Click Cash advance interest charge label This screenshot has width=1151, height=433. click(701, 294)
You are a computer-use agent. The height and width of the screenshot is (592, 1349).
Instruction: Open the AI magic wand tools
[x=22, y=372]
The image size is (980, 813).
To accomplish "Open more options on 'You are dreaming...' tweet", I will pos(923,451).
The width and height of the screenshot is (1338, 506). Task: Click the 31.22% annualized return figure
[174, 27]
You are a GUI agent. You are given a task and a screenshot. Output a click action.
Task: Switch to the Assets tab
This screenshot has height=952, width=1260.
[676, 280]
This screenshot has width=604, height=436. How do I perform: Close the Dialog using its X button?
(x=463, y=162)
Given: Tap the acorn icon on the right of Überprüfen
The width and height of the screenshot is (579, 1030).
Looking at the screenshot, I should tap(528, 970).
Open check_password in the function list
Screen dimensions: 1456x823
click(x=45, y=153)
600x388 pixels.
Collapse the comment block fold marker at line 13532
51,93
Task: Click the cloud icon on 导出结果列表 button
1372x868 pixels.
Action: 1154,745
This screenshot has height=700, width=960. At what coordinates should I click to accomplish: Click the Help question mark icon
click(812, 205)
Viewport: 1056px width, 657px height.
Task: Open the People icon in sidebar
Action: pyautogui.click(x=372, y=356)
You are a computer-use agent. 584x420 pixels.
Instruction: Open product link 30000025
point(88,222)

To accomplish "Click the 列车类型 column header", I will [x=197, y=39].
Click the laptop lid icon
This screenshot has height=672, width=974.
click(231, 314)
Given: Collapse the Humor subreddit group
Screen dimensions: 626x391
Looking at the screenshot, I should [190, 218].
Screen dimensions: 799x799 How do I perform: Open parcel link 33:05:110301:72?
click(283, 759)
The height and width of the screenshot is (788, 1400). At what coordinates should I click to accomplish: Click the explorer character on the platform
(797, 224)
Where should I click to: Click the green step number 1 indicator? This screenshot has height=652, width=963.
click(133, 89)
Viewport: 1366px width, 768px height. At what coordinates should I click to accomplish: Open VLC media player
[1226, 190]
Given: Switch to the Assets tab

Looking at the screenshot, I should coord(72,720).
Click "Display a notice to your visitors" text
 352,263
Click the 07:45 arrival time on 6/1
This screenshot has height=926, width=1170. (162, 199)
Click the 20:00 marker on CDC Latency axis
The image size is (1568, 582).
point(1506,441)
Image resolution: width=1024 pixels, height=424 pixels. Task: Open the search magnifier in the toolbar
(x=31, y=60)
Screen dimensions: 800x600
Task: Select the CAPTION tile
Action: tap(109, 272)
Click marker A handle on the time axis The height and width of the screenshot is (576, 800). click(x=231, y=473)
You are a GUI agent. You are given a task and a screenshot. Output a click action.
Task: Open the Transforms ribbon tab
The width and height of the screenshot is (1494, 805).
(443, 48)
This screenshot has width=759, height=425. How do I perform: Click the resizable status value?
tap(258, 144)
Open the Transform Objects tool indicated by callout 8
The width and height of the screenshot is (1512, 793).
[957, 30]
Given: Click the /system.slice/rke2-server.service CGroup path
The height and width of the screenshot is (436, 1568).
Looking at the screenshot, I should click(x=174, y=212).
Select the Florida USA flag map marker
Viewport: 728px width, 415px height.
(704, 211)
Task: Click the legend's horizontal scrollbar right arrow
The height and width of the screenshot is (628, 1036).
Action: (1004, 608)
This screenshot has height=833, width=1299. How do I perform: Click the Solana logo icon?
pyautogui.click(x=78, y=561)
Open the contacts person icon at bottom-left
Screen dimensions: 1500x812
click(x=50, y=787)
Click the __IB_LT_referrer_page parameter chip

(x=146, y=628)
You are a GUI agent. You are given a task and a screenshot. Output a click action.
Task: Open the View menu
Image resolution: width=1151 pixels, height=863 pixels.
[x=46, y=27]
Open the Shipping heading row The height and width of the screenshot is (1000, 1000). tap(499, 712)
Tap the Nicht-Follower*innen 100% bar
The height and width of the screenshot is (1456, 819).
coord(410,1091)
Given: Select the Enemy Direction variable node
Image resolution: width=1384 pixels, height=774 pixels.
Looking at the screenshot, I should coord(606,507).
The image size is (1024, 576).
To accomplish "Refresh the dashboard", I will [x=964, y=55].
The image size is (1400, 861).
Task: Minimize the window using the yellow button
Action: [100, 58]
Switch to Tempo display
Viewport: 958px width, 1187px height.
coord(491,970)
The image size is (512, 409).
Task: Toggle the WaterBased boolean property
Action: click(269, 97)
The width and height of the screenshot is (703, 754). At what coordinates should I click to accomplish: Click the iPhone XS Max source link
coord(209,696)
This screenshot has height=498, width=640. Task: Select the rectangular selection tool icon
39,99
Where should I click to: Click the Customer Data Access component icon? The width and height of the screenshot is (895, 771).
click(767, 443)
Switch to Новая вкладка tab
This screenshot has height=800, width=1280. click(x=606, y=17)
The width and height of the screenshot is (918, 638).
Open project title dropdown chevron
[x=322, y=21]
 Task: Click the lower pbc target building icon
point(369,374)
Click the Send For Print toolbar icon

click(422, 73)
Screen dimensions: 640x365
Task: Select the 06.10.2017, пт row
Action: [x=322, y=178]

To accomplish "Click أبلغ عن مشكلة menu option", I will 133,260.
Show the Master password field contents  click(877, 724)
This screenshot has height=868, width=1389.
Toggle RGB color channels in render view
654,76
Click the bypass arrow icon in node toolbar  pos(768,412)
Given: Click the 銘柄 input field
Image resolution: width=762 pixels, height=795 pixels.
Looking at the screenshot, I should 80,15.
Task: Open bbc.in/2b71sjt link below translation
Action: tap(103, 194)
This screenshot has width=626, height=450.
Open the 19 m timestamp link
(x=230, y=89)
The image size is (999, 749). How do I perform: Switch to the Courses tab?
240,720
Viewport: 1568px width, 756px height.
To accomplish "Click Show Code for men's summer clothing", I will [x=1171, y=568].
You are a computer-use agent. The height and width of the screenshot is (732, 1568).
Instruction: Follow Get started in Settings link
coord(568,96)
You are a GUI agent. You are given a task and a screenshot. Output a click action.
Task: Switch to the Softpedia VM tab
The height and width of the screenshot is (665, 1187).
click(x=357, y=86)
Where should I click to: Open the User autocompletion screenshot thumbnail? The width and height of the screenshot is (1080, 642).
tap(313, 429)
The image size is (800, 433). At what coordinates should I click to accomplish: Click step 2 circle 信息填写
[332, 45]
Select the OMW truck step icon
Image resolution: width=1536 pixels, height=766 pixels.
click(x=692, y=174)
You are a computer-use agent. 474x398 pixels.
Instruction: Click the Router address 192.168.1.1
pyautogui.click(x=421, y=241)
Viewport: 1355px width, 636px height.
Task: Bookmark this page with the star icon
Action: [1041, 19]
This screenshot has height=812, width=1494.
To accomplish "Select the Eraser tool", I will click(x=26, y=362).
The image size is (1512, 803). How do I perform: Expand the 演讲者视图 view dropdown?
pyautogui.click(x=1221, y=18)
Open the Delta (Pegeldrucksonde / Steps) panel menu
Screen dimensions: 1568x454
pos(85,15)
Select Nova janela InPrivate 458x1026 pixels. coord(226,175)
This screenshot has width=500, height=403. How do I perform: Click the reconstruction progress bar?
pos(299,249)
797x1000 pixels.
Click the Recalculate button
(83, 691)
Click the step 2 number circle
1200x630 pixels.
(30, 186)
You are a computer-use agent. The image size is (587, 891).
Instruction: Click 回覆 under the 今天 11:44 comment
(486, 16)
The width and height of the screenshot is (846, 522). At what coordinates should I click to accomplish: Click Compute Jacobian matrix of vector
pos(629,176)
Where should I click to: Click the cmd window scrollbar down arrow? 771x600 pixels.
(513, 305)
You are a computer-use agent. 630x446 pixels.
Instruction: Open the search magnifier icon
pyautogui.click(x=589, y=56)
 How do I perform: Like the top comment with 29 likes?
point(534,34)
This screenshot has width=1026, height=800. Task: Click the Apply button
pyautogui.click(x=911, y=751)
+---+
**Aim of the task:** When a line in the data above contains the string "Show", copy that line.

**Exercise answer:**
Show the Master password field contents  click(877, 724)
To accomplish "Click Show Code for men's summer clothing", I will [x=1171, y=568].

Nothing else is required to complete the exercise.